Utah Republicans denied U.S. Sen. Orrin Hatch a clear path to a seventh and final term Saturday, forcing the 78-year-old lawmaker into a June primary with 37-year-old former state Sen. Dan Liljenquist.

Hatch fell short of the outright nomination by fewer than three dozen votes from the nearly 4,000 delegates at the party convention.

In a matter of weeks, Hatch turned the question of whether he would survive the convention into a question of whether he would reach the 60 percent threshold to earn the nomination.  Despite the setback, Hatch holds a significant fundraising edge in what has become the stiffest challenge since his election to the Senate in 1976.
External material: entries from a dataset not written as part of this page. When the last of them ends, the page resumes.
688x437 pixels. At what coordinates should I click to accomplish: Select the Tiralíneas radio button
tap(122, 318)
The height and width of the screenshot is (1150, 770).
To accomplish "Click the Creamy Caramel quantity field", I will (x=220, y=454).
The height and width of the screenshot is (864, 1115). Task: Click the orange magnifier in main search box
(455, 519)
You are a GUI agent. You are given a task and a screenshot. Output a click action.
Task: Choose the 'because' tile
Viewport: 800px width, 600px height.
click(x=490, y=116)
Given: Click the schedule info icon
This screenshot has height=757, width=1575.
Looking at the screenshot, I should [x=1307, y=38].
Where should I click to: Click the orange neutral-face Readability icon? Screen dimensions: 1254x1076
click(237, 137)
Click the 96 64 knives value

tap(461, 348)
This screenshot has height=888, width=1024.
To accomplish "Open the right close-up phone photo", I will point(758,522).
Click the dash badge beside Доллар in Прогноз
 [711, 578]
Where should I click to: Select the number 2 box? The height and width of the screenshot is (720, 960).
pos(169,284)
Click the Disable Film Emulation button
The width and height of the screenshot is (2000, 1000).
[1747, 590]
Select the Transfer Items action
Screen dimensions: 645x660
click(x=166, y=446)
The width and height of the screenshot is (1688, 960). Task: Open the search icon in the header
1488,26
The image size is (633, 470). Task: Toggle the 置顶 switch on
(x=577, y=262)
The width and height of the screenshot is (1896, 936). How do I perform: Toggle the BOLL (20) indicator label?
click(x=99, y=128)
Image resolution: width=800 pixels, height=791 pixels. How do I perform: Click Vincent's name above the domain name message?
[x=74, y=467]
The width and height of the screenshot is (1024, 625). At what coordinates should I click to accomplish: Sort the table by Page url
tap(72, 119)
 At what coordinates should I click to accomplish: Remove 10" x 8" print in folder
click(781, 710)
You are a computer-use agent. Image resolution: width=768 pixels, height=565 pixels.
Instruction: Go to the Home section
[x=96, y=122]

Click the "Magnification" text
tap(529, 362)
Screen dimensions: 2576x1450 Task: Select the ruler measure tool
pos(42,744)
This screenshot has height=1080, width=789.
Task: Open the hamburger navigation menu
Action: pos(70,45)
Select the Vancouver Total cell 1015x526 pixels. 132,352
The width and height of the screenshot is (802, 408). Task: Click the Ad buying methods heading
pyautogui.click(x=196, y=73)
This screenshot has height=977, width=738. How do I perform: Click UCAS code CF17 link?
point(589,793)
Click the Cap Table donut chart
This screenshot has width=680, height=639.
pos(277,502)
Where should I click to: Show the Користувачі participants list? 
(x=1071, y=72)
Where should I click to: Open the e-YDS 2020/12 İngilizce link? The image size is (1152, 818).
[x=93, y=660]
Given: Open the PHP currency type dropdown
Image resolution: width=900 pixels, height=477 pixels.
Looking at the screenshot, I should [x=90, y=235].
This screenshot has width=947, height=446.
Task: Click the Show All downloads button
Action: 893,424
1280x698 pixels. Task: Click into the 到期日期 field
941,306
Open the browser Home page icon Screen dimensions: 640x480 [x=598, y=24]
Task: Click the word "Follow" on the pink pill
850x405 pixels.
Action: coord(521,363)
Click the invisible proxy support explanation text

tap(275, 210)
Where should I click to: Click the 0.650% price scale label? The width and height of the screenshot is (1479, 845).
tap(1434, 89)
“It is time for a new generation of leaders…We know it to our bones,” his competitor Dan Liljenquist remarked.

“No one senator is too big to fail…No one senator is too important to lose.”

Orrin Hatch Forced Into Primary Fight After Failing to Secure GOP Nomination

Dan Liljenquist, right, poses the greatest threat to Orrin Hatch

This year’s race essentially began in 2010, when former Utah Sen. Bob Bennett was ousted by delegates fueled by tea party politics.

Hatch reportedly remarked: “These people are not conservatives. They’re not Republicans…They’re radical libertarians and I’m doggone offended by it.”

“I despise these people, and I’m not the guy you come in and dump on without getting punched in the mouth,” he continued.

Immediately recognizing the challenge he would likely face from such groups, Hatch launched one of the most well-organized and expensive campaigns in the state’s history. Since the beginning of 2011, he has spent more than $5 million – and he still has $3 million to spend on a primary.

Hatch has also shifted his rhetoric to the right over the past two years to address the claims that he was not conservative enough (probably not a good strategy to admit you “despise” your constituents).

FreedomWorks has called the outcome “a historic upset,” describing Liljenquist as “an energetic, conservative underdog.”

“Utahns have spoken today, and their message is clear: it’s time for a change,” Russ Walker, national political director for FreedomWorks for America, declared.

The Associated Press contributed to this report.